Gdy słyszę, że pan Tadeusz robi obrządki u dorosłych owiec raz na trzy dni – nie chce mi się wierzyć. Ale jak? - Ano prosto: matki dostają ok. 3 ton wysłodków i same decydują, ile i w jakim tempie zjedzą. Do tego 2 baloty sianokiszonki i 3 bele słomy – wyjaśnia mi gospodarz. Jagnięta od ok. 2 miesiąca dokarmiane są całym ziarnem jęczmienia. - Nie z gniotownika? - pytam i przed oczami mam nasz gniotownik, do którego wsypywany jest owies, pszenica i gryka, wszystko dokładnie mieszane, przewożone do owczarni i rozsypywane każdego dnia w osobne koryta. Pan Tadeusz w to się nie bawi. Przeczytał kiedyś, że młode zwierzęta do półtora roku bardzo dobrze tolerują jęczmień w całości. Wypróbował, sprawdziło się, więc stosuje tę metodę do dzisiaj. Aby zapobiec podjadaniu jęczmienia przez matki, zamontował drabinki, które „przepuszczają” tylko jagnięta.
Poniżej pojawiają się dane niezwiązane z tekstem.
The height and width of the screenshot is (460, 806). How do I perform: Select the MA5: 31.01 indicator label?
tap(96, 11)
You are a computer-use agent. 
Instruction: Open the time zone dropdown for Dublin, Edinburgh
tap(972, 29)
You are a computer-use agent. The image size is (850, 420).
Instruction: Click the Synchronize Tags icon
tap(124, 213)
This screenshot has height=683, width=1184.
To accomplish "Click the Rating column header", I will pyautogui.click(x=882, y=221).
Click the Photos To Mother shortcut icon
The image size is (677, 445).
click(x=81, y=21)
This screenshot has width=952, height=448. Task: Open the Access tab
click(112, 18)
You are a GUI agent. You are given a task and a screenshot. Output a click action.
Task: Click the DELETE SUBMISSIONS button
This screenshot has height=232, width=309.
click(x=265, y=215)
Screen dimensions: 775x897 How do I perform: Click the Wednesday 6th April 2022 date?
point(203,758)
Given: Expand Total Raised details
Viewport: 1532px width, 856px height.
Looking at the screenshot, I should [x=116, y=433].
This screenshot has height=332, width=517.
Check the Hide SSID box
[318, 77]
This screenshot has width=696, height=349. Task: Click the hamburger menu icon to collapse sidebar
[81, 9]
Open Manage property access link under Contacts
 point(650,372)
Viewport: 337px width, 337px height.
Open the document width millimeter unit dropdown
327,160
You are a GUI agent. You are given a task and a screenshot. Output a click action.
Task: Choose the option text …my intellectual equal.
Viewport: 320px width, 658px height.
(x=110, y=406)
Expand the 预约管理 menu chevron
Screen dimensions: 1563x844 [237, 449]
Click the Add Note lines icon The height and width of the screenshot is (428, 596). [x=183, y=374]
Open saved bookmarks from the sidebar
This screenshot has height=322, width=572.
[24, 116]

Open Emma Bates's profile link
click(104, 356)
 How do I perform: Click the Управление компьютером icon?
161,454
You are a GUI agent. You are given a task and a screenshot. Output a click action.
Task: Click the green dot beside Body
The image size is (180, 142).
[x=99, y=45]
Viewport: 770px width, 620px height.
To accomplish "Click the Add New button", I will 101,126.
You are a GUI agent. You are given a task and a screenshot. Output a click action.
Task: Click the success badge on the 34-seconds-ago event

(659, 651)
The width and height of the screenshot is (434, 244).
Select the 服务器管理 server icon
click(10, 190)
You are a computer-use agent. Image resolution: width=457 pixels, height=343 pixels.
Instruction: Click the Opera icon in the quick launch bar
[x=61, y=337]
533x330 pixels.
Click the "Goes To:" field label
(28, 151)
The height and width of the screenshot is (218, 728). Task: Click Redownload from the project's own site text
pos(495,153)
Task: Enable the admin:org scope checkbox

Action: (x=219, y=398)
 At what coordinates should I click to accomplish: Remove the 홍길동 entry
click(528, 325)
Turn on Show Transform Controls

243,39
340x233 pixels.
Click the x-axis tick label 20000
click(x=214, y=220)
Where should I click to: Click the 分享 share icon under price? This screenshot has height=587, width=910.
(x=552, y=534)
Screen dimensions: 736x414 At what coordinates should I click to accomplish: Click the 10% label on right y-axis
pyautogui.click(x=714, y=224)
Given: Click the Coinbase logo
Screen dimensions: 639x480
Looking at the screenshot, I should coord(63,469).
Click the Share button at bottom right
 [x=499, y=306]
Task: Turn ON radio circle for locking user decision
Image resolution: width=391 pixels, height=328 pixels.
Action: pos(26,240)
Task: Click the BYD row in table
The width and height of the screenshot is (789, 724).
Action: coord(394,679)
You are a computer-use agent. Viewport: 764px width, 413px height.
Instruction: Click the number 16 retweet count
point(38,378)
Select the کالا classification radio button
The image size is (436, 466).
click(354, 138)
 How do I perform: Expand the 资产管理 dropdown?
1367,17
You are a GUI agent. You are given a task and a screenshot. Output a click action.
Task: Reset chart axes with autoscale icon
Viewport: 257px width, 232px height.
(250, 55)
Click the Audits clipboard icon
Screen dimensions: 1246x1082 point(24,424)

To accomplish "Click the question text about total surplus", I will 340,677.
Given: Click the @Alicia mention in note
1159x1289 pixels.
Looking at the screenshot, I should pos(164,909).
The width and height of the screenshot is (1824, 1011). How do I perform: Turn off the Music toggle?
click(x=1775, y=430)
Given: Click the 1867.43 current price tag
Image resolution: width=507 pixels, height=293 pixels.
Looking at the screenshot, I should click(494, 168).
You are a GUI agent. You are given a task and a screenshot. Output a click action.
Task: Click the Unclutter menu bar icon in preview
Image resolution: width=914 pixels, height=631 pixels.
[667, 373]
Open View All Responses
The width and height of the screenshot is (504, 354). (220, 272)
Statystycznie rzecz biorąc, każda matka rodzi ok. 1,5 jagnięcia i bardzo dobrze radzi sobie z tym sama. Komplikacje występują rzadko, a pomimo to a może właśnie dlatego, okres wykotów to dla pana Tadeusza najintensywniejszy czas. Najstarszy syn zamontował w owczarni kamery, które umożliwiają panu Tadeuszowi podgląd wykotów sprzed komputera. W ten sposób łatwiej i szybciej może wyłapać sytuacje, w których potrzebna jest jego ingerencja, ale na szczęście takich przypadków jest niewiele, no a do tego ma wsparcie zarówno w żonie, jak i w trzech synach.
Program i lukratywność hodowli
Skąd pomysł na uczestnictwo w programie ras zachowawczych? Pana Tadeusza dziwi trochę moje pytanie. - To stado z rasą polskiej owcy pogórza było tu od samego początku. Ojciec założył je w 1974 roku, czyli niemal pół wieku temu – mówi mój rozmówca, jakby inaczej nie mogło być.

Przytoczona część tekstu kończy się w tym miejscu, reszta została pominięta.